The beloved Yiddish prose writer Sholem Rabinovich (better known by his literary persona, Sholem Aleichem) begins his autobiographical novel, From the Fair (Viking, 1985), with the following series of analogies:

Everyone wants to compare a man's life to something. For example, a carpenter once said, "Man is like a carpenter. A carpenter lives and lives until he dies—and so does man." A shoemaker once opined that a man's life is like a pair of boots. Once the soles wear away—you can kiss them goodbye. And it's quite natural for a coachman to compare man's life to—forgive the comparison—a horse.


The impulse to describe a life through a combination of autobiographical familiarity and fictional estrangement is the subject of Jan Schwarz's recent [End Page 502] study, Imagining Lives: Autobiographical Fiction of Yiddish Writers. In five chapters, Schwarz examines the fine line separating creative fiction and life writing in works by Sholem Rabinovich (Sholem Aleichem), Itzhok Leybush Peretz, Sholem Yankev Abramovich (Mendele Moykher Sforim), Yankev Glatshteyn, Chaim Grade, Jonah Rosenfeld, and Isaac Bashevis Singer. Schwarz considers the landscape of Yiddish prose in Eastern Europe and the United States, spanning from the latter half of the nineteenth century through the post-Holocaust period. What emerges is a fascinating hybrid genre, something between a valiant search for autobiographical truth in the tradition of Rousseau, and the use of autobiographical incidents to reenter the world of fiction.

"Scholars of Yiddish literature," writes Schwarz, "are faced with the extra task of recreating a cultural landscape that no longer exists as part of a continuous, living literary tradition" (5–6). In response to this dilemma, Schwarz dares himself to "pull off the iconic veneer." While he may or may not succeed in fully dismantling the icons, he eloquently examines the literary devices shrouding Yiddish autobiography. In the process, he locates a perplexing enigma in Yiddish literature: the writers themselves are elusive, their lives as much a construction as the landscapes they describe. Not unlike Dan Miron's seminal work of literary analysis, A Traveler Disguised, Schwarz's study positions Yiddish fiction within the context of history, constantly calling the reader's attention to the gap between the writer's persona and his life.

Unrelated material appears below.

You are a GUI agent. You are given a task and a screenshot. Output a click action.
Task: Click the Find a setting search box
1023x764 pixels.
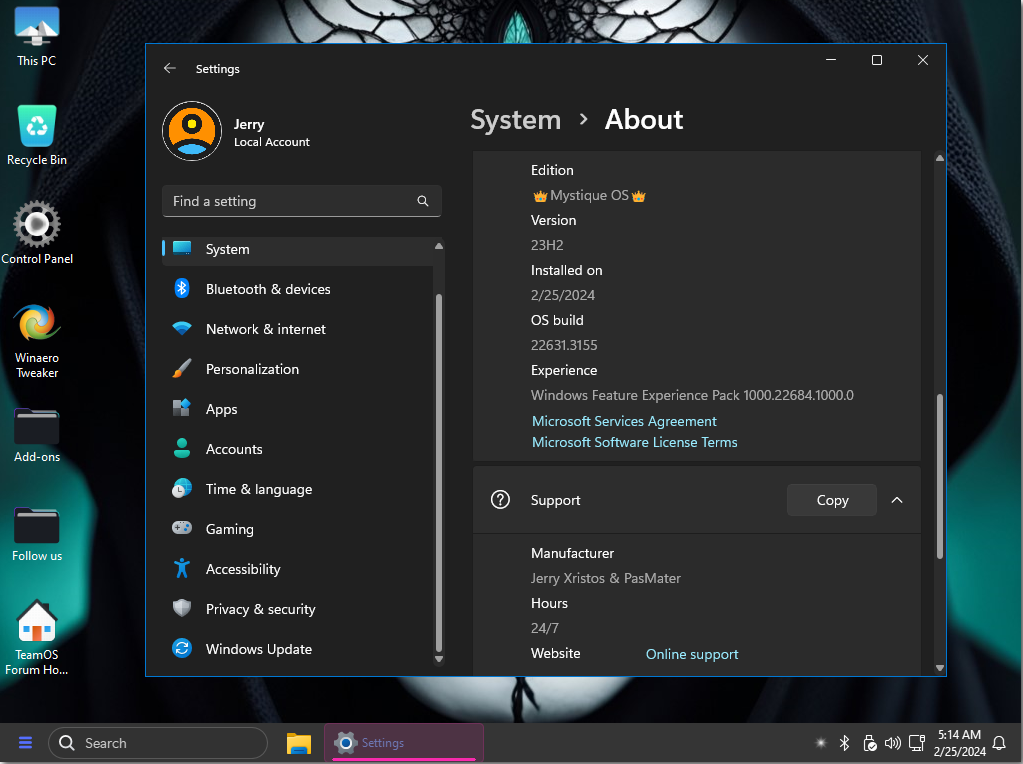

Schwarz's ambitious project tackles the genre of lebnsbashraybung (the writing of a life) by conducting a formal analysis of fiction writers' autobiographies. In his introduction, he postulates that, "As a rule, the Yiddish autobiographer builds on his previous novelistic creations in fashioning the story of his life" (10). Schwarz illustrates this phenomenon by examining the most aesthetically distinguished Yiddish autobiographies throughout the late nineteenth and twentieth centuries. Schwarz looks to French literary critic Philippe Lejeune as an authority in the study of autobiography. In his Le pacte autobiographique (Seuil, 1975) Lejeune outlines a pragmatic approach to life writing which assumes a certain philosophical and psychological pursuit of autobiographical truth—if one that is centered on a particularly Christian version of the confessional narrative.

It is, however, Schwarz's interest in important works of Jewish literature, and not his discussion of canonical examples from the Christian literary tradition such as Dante and Rousseau, that lends the most compelling cases of intertextuality to his discussion. He does an excellent job of painting a picture of the literary conversations that took place throughout the Modern period. Sholem Aleichem, for example, borrowed the title of his autobiography, [End Page 503] Funem Yarid [From the Fair] directly from an autobiographical sketch written by a fellow Yiddish writer, Linetski, in 1909 (51). Yankev Glatshteyn, a leading member of the poetic Introspectivist movement in the United States, while influenced by Polish, Russian, and English literature, engages directly with I. L. Peretz (123). Such examples of Yiddish literary relationships help scholars of Yiddish to understand better the evolution of the language and its literary genres.

What sets this study apart from more biographical works on Yiddish fiction writers is that Schwarz is concerned...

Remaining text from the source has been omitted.